Published: April 27, 2009

After a storm of controversy over Confederate flags at the city’s oldest cemetery, Auburn residents voiced mixed opinions Monday, the state holiday celebrating Confederate Memorial Day.

Thursday, Auburn City Councilman Arthur L. Dowdell removed a handful of battle flags from Confederate soldiers’ graves at Pine Hill Cemetery. The flags had been placed there to commemorate Confederate Memorial Day, as they have been for 50 years. Far-reaching publicity and a hailstorm of comments on followed.

Auburn resident Mary Buchannon said she saw Dowdell’s point but didn’t agree with his method.

“To me, (the Confederate battle flag) is racist,” she said. “It is (a symbol of) when black men were on the front line, and they didn’t get credit for it. But the way he did it, I don’t particularly agree with it.”

Waverly resident Mattie L. Spence said she thought Dowdell’s actions were “way over the top.”

“If it was my family, I would want to be able to put any flag on their grave,” she said. “I think they have that right.”

Auburn resident Crenshaw Cook said he understood why Dowdell removed the flags.

“I think the flags shouldn’t have been out there in the first place,” Cook said. “We should let what happened in the past stay in the past.”

Rush Tanner said he wasn’t surprised that Dowdell’s actions stirred emotions.

“He should have known better,” Tanner said. “(Privately owned grave plots) are personal.”

Tanner said he understood the concern about placing the flags, but “wrong don’t make right.”

Dowdell has said the flags represent racism and offend him and others. Members of a local chapter of the United Daughters of the Confederacy have said they are not racist and that the flags were placed on the graves to honor the soldiers.

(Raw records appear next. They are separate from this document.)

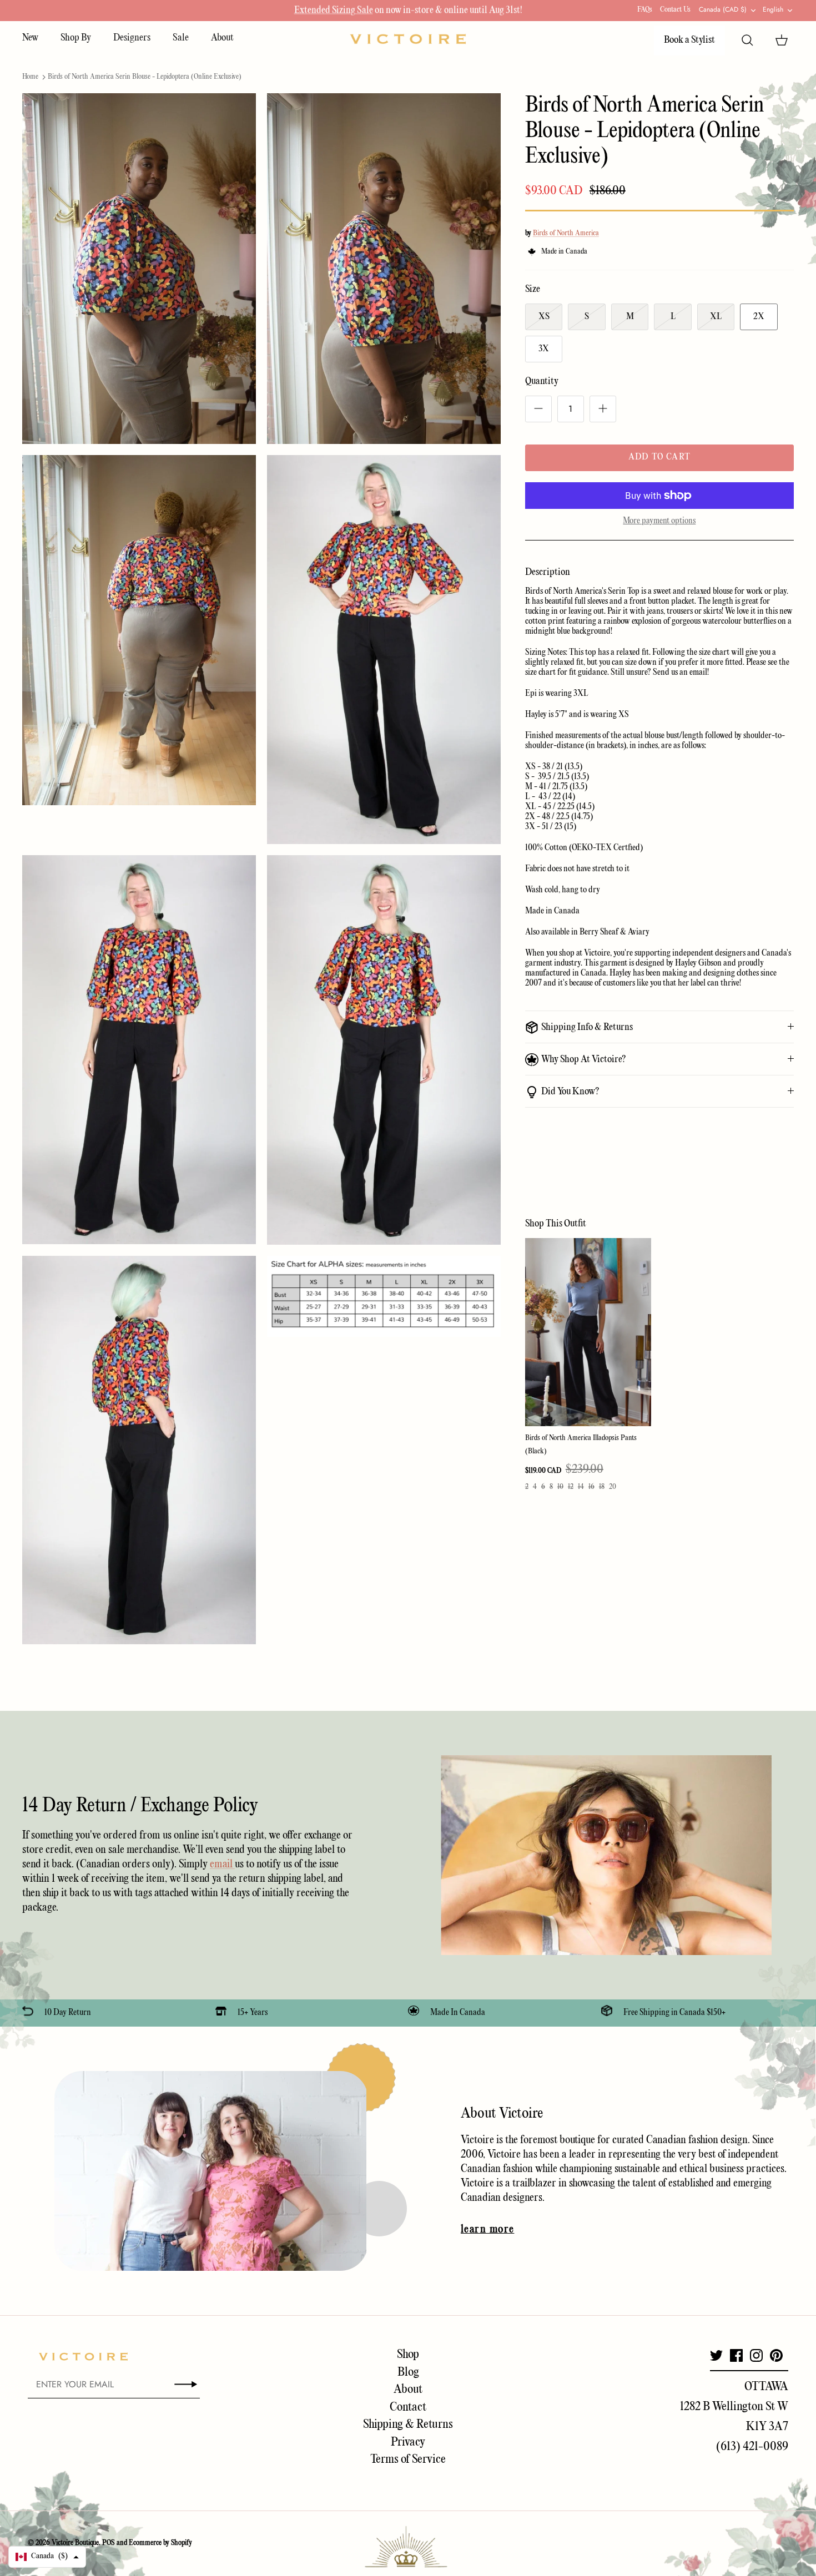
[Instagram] (756, 2355)
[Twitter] (716, 2355)
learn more (487, 2230)
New (30, 38)
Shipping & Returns (408, 2424)
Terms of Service (408, 2459)
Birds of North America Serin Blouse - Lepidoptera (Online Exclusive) (144, 77)
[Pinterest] (776, 2355)
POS (108, 2543)
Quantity (541, 381)
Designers (131, 38)
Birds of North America (566, 233)
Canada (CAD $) (723, 9)
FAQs (644, 10)
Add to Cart (659, 457)
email (222, 1864)
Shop (408, 2354)
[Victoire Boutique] (408, 39)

Dowdell said Monday he was still receiving threats by e-mail and phone. He said he had talked with the FBI and the U.S. Department of Justice, both of which were looking into the threats. Dowdell said his attorney recommended he talk with those agencies before contacting the Auburn Police Division. Auburn police said Monday they had not received any reports on the incident.

The chapter of the United Daughters of the Confederacy that placed the flags on the graves collected them after Sunday’s service, member Beverly Webster said. A member of the Tallassee chapter of the Sons of Confederate Veterans placed smaller Confederate flags on the graves after those were removed, chapter member Bill Anthony said.